After Elyda leaves, Abel runs to get his crayons and his coloring books. Initially, when she came home in the huge sling and cast, Abel was stricken by her injury, worried she couldn't draw with him anymore. Tara couldn't bear the quiver in his lip so she put him on her lap and gave it a shot with her left hand. The pictures she does with him are so simplistic that she manages just fine, and if the lines were a little wobbly at first, she's gotten better with practice. It was those brightly colored ducks and spotted dinosaurs she made with Abel that gave her the nerve to put a paintbrush in her left hand.

Abel doesn't come back with his crayons though. He comes back clutching his birthday present from Lyla, a set of finger paints. Lyla swore up and down they were washable, but her smile was too innocent as she welcomed Tara into the "toddler years," and said that it was the "perfect gift" because Tara painted too. Tara laughed, told Lyla she was the worst sort of evil, and threatened to bill her for the carpet cleaning. Then she hid the paints at the back of Abel's closet. And yet, he keeps rooting them out and asking to play with them.

"Please Mommy," he pleads, holding out the paints and the giant pad of paper that came with them. It's there on the tip on her tongue to say no. It'll make a mess and be a hassle, but she finds herself saying yes to those big, hopeful eyes.

She strips Abel down to his Iron Man underwear and they spread out the paper on the kitchen floor. They work together to open the pots of paint and she teaches him how to carefully dip his fingers into them and then spread the color on his paper. Abel lays on his stomach, his feet kicked into the air as he works, laughing at the swirls of color he's creating. Tara dips her fingers into the yellow paint and decides to make a lion. She wipes her fingers on a paper towel and goes for the red next.

"No Mommy, like this!" Abel squeals excitedly holding up his hands. One is blue and the other is green. "Both hands, Mommy! I paint so fast." Abel boasts.

Tara takes off her brace and moves her fingers. What can it hurt if she tries to paint with her bad hand? She can count it as physical therapy. Tara touches the red paint with the tips of her fingers, and she can feel the coolness of it. Her sense of hot and cold is coming back. She works the red into the mane of the lion, making a fiery orange on the paper when it mixes with the yellow.

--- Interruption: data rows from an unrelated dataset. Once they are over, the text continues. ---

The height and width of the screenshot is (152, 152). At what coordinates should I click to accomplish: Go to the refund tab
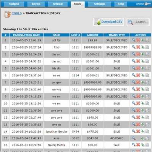[58, 4]
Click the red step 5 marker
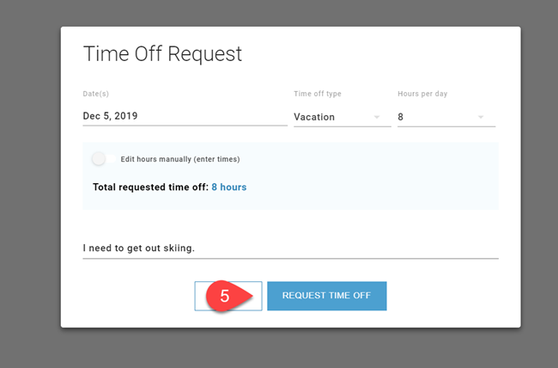This screenshot has width=558, height=368. coord(227,296)
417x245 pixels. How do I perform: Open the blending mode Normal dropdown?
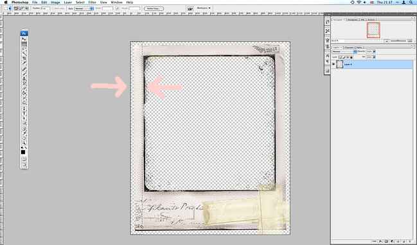point(344,51)
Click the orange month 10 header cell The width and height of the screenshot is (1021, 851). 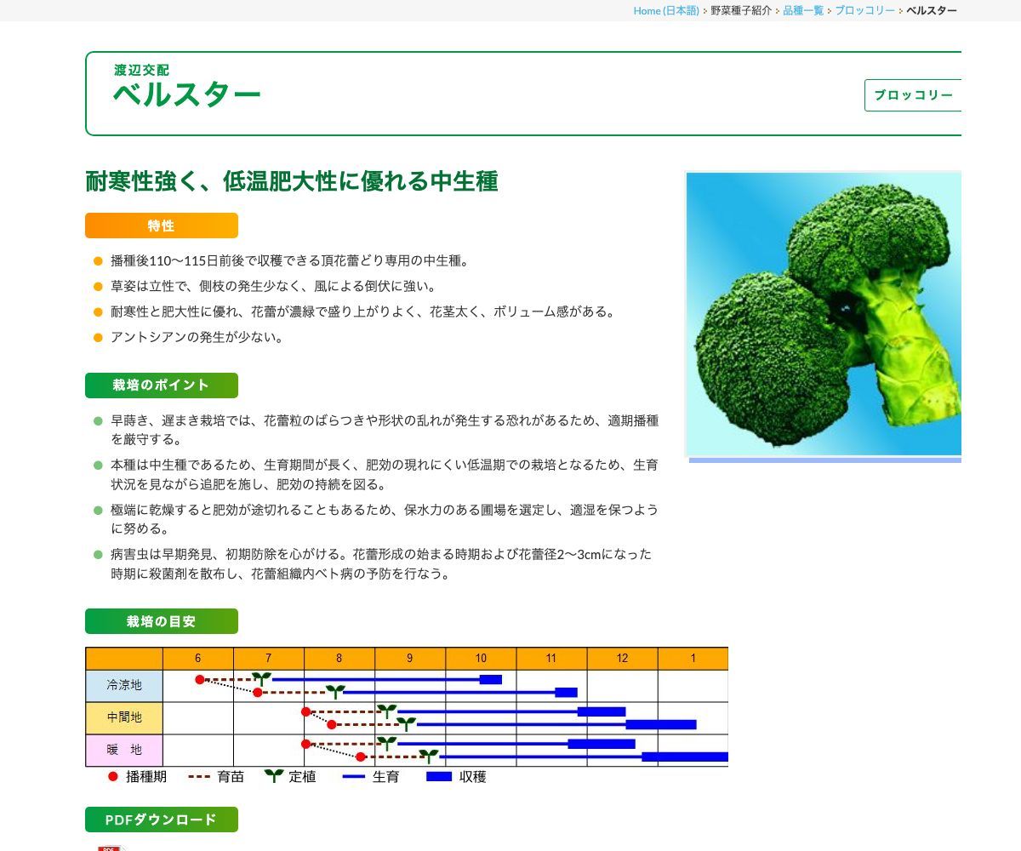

Using her damaged fingers as a blunt instrument works better than she thought it would. The picture, while crude, is still obviously a lion, and Tara discards Abel's two-handed approach and focuses on her right hand. The finer details of the face are harder, but Tara doesn't give up, pushing her fingers to follow her commands, and here she sees it, what Amber was talking about. Her hand does move better. It listens better, feels more sensations, and even though she scrutinizes her progress every day, she somehow wasn't paying close enough attention.

Tara finishes the lion and shows it to Abel, who claps his hands, mixing his different colors together, and doesn't know what to do with the swelling, tingling, feeling in her chest that makes her want to dance around the room.